Accurate crop yield predictions are crucial for farmers and policymakers. Despite the widespread use of ensemble machine learning (ML) models in computer science, their application in crop yield prediction remains relatively underexplored. This study, conducted in Canada, aims to assess the potential of five distinct ensemble ML models-Adaptive Boosting (AdaBoost), Gradient Boosting Machine (GBM), XGBoost, LightGBM, and Random Forest (RF)-in predicting crop yields chosen for their ability to manage complex datasets and their strong performance potential. The study integrated various factors, including climate variables, satellite-derived vegetation indices, soil characteristics, and honeybee census data. Data preparation comprised two main steps: first, climate variables were interpolated and averaged for croplands in ArcGIS Pro, along with averaging vegetation indices and soil characteristics. Honeybee census data was also incorporated. Second, the data was organized in Python to create a structured format for models' input. The models' accuracy was assessed using Root Mean Squared Error (RMSE), R-squared, and Mean Absolute Error (MAE). XGBoost emerged as the most accurate model, with the lowest MAE (68.70 for canola and 39.47 for soybeans), lowest RMSE (119.48 for canola and 102.39 for soybeans), and highest R-squared values (0.95 for canola and 0.96 for soybeans) on the test dataset. The study also assessed crop yields under various climate change scenarios, finding minimal variations across the scenarios, but significant negative impacts on canola and soybean yields across Canada. Honeybee colonies were identified as the most influential factor on crop yields, contributing 52.34 % to canola and 57.18 % to soybean yields. This research provides detailed crop yield maps of canola and soybeans at the Census Consolidated Subdivisions (CCS) level across Canada's agricultural landscape, offering valuable forecasts for localized decision-making. Additionally, it offers a proactive strategy for climate change preparedness, assisting farmers and stakeholders optimise resource allocation and manage risks effectively.

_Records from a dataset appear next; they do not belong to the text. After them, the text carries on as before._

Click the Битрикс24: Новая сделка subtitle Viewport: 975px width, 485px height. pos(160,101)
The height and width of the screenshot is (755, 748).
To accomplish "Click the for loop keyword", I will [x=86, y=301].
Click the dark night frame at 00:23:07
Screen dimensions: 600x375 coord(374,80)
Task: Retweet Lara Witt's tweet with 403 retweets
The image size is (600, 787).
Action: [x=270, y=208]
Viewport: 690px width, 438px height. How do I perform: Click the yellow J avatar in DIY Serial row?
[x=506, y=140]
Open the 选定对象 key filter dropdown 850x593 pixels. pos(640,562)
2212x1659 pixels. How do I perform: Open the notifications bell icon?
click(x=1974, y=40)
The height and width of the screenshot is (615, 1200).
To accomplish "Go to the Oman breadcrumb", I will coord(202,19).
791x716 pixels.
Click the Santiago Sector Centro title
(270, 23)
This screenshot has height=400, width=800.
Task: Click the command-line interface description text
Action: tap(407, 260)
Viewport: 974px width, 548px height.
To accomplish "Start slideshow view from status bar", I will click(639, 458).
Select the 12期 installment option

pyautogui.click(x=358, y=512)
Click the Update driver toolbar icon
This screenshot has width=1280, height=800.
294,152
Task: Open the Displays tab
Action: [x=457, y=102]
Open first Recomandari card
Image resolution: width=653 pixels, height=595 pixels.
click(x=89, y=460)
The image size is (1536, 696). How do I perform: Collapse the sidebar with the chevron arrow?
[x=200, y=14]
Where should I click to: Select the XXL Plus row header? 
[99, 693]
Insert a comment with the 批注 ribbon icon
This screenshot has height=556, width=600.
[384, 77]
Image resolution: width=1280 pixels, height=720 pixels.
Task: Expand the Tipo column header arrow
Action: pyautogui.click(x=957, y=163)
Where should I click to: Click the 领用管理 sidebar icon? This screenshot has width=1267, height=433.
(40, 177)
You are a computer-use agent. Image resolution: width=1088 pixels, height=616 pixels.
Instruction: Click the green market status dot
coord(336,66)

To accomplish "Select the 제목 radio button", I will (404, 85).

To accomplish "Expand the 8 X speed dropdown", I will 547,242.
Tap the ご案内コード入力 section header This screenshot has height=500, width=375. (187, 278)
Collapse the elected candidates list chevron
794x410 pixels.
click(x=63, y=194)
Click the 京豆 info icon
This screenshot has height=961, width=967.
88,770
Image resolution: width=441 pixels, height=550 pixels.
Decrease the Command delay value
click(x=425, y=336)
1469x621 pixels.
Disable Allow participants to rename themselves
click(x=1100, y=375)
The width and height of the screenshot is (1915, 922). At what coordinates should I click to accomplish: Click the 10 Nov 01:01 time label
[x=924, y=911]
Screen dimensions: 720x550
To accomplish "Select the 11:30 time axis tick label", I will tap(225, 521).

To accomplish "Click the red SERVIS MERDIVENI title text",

准确的作物产量预测对农民和政策制定者至关重要。尽管集成机器学习(ML)模型在计算机科学中得到了广泛应用,但它们在作物产量预测中的应用仍相对较少。本研究在加拿大进行,旨在评估五种不同的集成 ML 模型——自适应提升(AdaBoost)、梯度提升机(GBM)、XGBoost、LightGBM 和随机森林(RF)——在预测作物产量方面的潜力,选择它们是因为它们能够处理复杂数据集,并且具有强大的性能潜力。该研究整合了各种因素,包括气候变量、卫星衍生植被指数、土壤特性和蜜蜂普查数据。数据准备包括两个主要步骤:首先,在 ArcGIS Pro 中对农田进行气候变量插值和平均处理,同时对植被指数和土壤特性进行平均处理。还整合了蜜蜂普查数据。其次,在 Python 中组织数据,为模型的输入创建结构化格式。使用均方根误差(RMSE)、R 平方和平均绝对误差(MAE)评估模型的准确性。XGBoost 是最准确的模型,其测试数据集上的 MAE(油菜为 68.70,大豆为 39.47)、RMSE(油菜为 119.48,大豆为 102.39)和 R 平方值(油菜为 0.95,大豆为 0.96)最低。该研究还评估了在各种气候变化情景下的作物产量,发现情景之间的变化很小,但对加拿大各地的油菜和大豆产量有显著的负面影响。蜜蜂种群被确定为对作物产量影响最大的因素,对油菜产量的贡献为 52.34%,对大豆产量的贡献为 57.18%。本研究提供了加拿大农业景观中油菜和大豆的详细作物产量图,在普查合并分区(CCS)级别提供了有价值的局部决策预测。此外,它还提供了一种积极的气候变化准备策略,帮助农民和利益相关者优化资源分配并有效管理风险。